Optiplexes are the worst, 95W CPU limit (1 or 2 exceptions), and often no room for a 2 slot GPU, and no PCIe power cable.
The XPS,Alienware series. Multimedias machines, the higher end ones are gaming ready, but overclocking is hit or miss.
The Workstations- 130w CPUs many of them unlocked, high RAM capacity, good GPU support.very cost effective since supply is high and demand is low.
The T3500 X58 system is king of the hill so far in the overclocking area.

Dell doesn't "sell them" as 305W or 375W PSUs, they build them into systems. If one only has connectors to provide 305W then that's what it is honestly and safely capable of providing. Without the extra connectors of an aftermarket one size fits all it's also virtually impossible to overload it.

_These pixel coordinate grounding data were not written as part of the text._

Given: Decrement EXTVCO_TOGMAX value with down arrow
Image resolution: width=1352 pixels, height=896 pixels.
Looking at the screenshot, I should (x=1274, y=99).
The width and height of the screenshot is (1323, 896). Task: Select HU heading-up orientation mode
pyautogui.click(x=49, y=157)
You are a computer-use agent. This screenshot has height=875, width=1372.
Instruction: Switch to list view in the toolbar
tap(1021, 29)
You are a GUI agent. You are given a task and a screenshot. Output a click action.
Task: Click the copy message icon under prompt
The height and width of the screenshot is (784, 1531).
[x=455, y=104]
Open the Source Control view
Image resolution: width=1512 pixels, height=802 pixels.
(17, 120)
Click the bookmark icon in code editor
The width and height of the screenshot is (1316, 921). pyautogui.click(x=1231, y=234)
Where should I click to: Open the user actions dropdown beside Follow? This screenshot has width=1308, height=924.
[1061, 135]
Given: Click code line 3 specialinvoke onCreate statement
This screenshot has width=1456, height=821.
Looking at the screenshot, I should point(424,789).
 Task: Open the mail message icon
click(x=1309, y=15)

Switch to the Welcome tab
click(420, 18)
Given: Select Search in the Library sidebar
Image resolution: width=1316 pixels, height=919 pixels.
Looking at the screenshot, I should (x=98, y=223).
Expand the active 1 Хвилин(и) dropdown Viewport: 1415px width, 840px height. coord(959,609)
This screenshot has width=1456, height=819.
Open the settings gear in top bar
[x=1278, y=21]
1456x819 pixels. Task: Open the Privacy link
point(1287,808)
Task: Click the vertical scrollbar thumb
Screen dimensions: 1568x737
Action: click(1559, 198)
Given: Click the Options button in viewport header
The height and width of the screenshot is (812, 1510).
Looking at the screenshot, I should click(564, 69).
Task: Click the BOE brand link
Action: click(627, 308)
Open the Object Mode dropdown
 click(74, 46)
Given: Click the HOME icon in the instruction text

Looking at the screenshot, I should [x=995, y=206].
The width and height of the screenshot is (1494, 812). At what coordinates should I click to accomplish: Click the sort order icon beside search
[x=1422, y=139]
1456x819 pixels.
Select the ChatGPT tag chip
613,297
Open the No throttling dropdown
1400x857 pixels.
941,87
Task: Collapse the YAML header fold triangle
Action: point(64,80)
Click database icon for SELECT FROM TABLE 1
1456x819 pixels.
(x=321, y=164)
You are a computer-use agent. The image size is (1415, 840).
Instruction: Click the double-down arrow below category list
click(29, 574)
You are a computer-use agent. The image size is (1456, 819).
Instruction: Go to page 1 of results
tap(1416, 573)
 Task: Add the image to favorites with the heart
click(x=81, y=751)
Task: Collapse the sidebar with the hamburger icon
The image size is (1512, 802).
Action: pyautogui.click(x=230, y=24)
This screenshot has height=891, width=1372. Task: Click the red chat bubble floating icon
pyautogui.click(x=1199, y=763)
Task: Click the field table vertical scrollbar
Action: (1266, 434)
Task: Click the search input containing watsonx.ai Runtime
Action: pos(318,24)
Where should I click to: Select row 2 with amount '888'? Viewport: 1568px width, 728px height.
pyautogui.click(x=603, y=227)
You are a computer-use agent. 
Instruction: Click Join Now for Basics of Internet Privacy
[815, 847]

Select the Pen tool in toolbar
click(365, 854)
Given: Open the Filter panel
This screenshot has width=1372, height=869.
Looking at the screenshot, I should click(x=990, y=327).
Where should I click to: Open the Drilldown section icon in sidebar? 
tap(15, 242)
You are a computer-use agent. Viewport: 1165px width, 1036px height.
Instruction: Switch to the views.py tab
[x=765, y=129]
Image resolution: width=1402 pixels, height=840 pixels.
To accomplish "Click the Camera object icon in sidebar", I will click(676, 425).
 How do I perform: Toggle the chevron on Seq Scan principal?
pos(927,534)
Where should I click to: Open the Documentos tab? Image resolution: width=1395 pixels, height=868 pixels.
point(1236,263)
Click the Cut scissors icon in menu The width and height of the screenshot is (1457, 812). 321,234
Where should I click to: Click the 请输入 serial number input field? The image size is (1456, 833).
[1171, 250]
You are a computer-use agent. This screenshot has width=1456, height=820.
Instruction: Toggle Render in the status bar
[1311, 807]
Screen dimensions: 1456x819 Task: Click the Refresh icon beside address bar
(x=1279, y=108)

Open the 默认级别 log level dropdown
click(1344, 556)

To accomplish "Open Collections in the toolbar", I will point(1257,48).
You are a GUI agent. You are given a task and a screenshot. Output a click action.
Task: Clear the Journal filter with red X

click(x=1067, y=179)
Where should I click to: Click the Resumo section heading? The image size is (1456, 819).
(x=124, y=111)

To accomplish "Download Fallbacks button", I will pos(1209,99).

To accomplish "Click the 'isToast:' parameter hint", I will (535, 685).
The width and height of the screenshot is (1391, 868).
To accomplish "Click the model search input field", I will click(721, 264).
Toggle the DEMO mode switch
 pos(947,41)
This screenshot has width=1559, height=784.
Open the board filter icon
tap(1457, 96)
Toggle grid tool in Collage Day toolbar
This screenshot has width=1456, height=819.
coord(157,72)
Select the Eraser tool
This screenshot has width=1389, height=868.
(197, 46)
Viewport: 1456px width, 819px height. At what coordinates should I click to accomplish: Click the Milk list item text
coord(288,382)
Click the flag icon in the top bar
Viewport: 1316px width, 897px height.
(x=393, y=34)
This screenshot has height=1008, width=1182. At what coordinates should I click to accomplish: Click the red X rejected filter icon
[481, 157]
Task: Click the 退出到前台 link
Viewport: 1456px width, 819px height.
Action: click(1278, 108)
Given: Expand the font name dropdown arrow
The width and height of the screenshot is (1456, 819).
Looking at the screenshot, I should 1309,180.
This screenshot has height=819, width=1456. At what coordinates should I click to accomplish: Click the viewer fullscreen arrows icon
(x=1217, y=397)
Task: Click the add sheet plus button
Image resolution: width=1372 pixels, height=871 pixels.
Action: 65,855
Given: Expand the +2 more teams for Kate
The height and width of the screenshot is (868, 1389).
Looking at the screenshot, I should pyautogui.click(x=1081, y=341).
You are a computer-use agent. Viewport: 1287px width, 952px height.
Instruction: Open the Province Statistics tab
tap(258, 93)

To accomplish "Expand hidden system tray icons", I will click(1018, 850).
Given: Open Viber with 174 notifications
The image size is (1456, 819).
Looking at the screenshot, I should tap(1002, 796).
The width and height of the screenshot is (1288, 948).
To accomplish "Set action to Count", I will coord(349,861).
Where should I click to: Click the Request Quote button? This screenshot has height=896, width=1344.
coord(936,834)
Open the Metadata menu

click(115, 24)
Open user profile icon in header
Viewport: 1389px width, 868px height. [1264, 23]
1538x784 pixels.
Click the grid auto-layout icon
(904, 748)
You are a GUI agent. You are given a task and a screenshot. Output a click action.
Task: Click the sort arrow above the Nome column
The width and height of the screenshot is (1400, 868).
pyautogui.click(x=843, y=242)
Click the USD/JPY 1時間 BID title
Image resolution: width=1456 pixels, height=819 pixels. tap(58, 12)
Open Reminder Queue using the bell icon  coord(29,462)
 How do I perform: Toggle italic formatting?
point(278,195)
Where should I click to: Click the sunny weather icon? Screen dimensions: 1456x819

If that PSU cost $1 less for the missing coonnector I would love to have $1 for every Optiplex 305W PSU they built. That would be millions of $$$.
They both have the high 22A. +5V. rail that Dell BTX era systems require. EVGA is up to this others IDK. I would look into the old P4 275W SFF PSU. It's from that era and might be beastly.
When the 265W PSU in my $20 Optiplex 380 came up bad i tossed an old 375W, and an X5470 Xeon with a GTX1060 ITX card in it and it hasn't missed a beat.
One reason the Optiplex 305/375W is still worth a look is most of them never powered more than a 65W 2 core CPU with onboard graphics.